Social experiment: What Sh1,000 can buy today
Kenyans are living from hand to mouth due to what experts have termed the three-pronged monster of high cost of basic commodities, the Russia-Ukraine war and the Covid-19 pandemic.
The Kenyan shilling has also taken a crushing beating, with a Sh1,000 note only good for a handful of items in a country where, according to a 2018 survey, nearly half of the households subsist on less than Sh10,000 a month while two per cent have no income at all.
In a typical case witnessed by the Nation, a Sh1,000 note could only fetch a single mother of four a 2kg packet of sugar, two 2kg packets of wheat flour, one bar of soap and 50g of skin jelly.
Experts have further warned that the campaigns for the August 9 General Election could heighten inflation in the country, worsening the economic situation for the struggling households due to price increases for basic commodities, including roadside food.
The Nation found Ms Rose Muresia, a single mother of two boys and two girls, at her home in Ngong Racecourse, Nairobi.
The 43-year-old mother said she found it extremely hard to budget for a Sh1,000 note, the only money she had.
As she stared blankly at the note, four bills were crying out for her attention.
Her firstborn son needed money to buy an exercise book and snacks for himself and his siblings.
Screaming shrilly
Her youngest daughter was screaming shrilly.
“Njaa (hunger),” she kept repeating to her mother, as the second-born son anxiously rubbed his mother’s back.
All this while, the Kenya Power meter unit is incessantly beeping and flashing red, a reminder that the lights may soon go off unless she tops up her account.
After careful thought, Ms Muresia resolves to ward off her brood’s hunger first.
“It’s better for them to have something in their stomachs than to sleep in a well-lit house,” she says aloud for our benefit.
We head to a nearby shop where she buys two packets of wheat flour at Sh200 each, 2kgs of sugar at Sh280, a bar of soap at Sh200 and 50g of Arimis skin jelly at Sh80.
“The two packets of flour will last for two weeks tops, so will the sugar, soap and body jelly for my children.

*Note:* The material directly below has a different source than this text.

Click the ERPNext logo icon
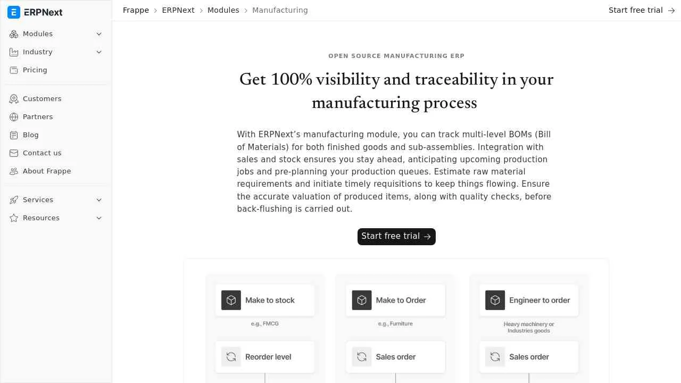Screen dimensions: 681x383 click(x=14, y=12)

I couldn’t buy cooking oil as it is very expensive. We shall have to make do with boiled vegetables. Things are really bad,” she says wistfully.

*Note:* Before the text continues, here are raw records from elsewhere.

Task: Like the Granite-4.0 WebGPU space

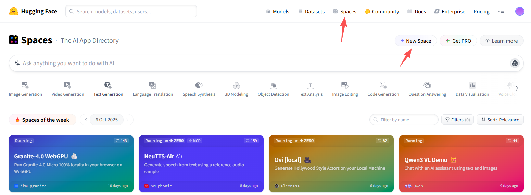Action: 121,141
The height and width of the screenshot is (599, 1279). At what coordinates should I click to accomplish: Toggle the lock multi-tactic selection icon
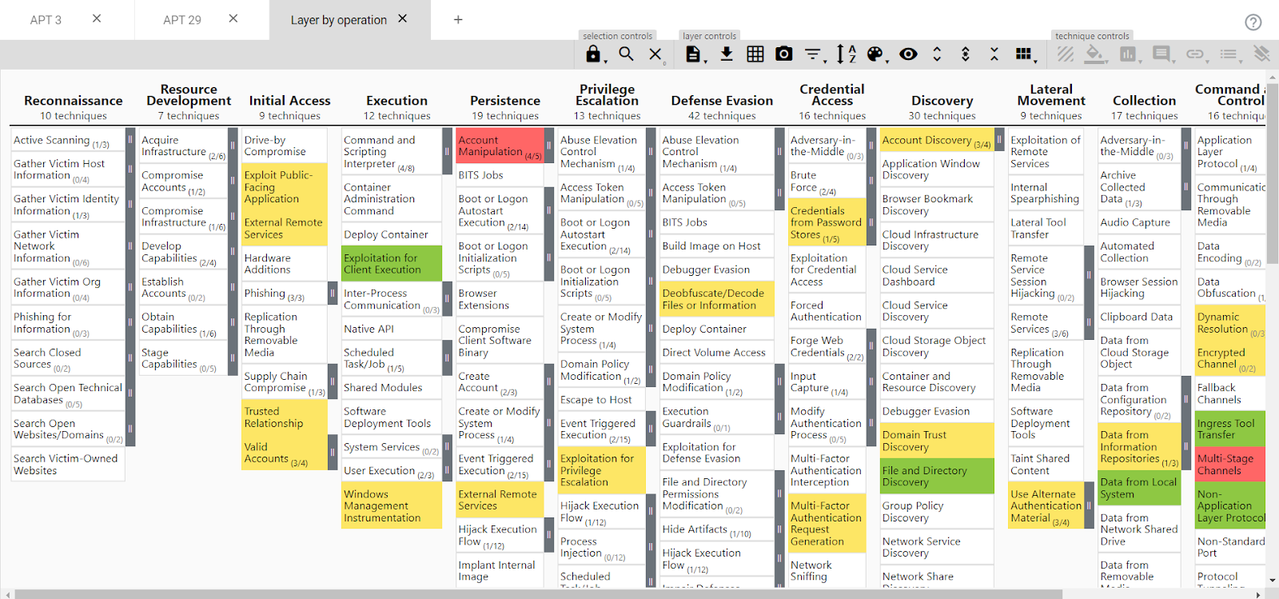593,54
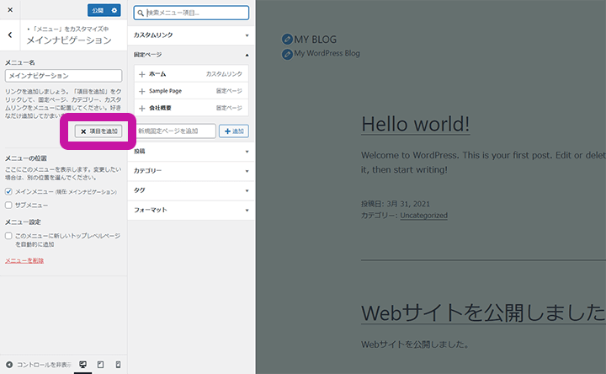Click the 公開 publish button

point(97,10)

In January, overall inflation in Kenya fell slightly for the second straight month to five per cent, but the prices of basic foodstuffs such as maize and wheat flour, potatoes, vegetables and fruits continued rising.
Put food on the table
Food inflation for the same month (January) stood at nine per cent, meaning many Kenyans were struggling to put food on the table.

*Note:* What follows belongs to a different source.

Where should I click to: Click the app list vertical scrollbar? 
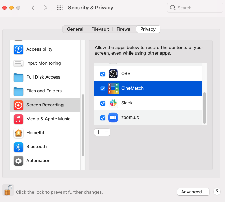(x=205, y=108)
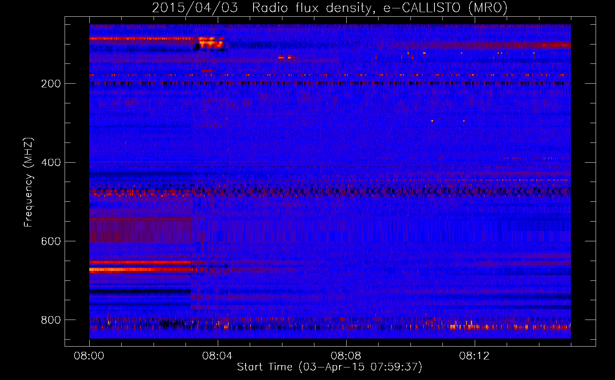
Task: Click the 08:12 time axis label
Action: click(474, 356)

The Kenya National Bureau of Statistics (KNBS) says the burden is much higher for poorer households, where food accounts for about 36 per cent of total spending.
When Covid-19 struck in March 2020, a dusk-to-dawn curfew was imposed that affected many livelihoods. The economy tanked but in April, the government announced tax reliefs to mitigate the effects of the pandemic. The Treasury Cabinet secretary announced that the reliefs would be lifted on December 30, 2020.
In February this year, angry Kenyans took to social media to complain about the high cost of living. Many shared their shopping lists, lamenting that prices of basic food items such as milk, bread, sugar and maize flour had risen sharply, making it difficult for them to afford three meals a day.
Through the hashtag #lowerfoodprices, Kenyans have hit out at the government for failing to tame the ever-rising prices of basic commodities.
A 2kg packet of wheat flour now goes for Sh204, a 2kg packet of maize flour for Sh145, 1kg of sugar (Sh125), a 500ml packet of milk (Sh55), one litre cooking oil Sh436, 1kg rice (Sh260), 400g bread (Sh60) and 1kg salt Sh28.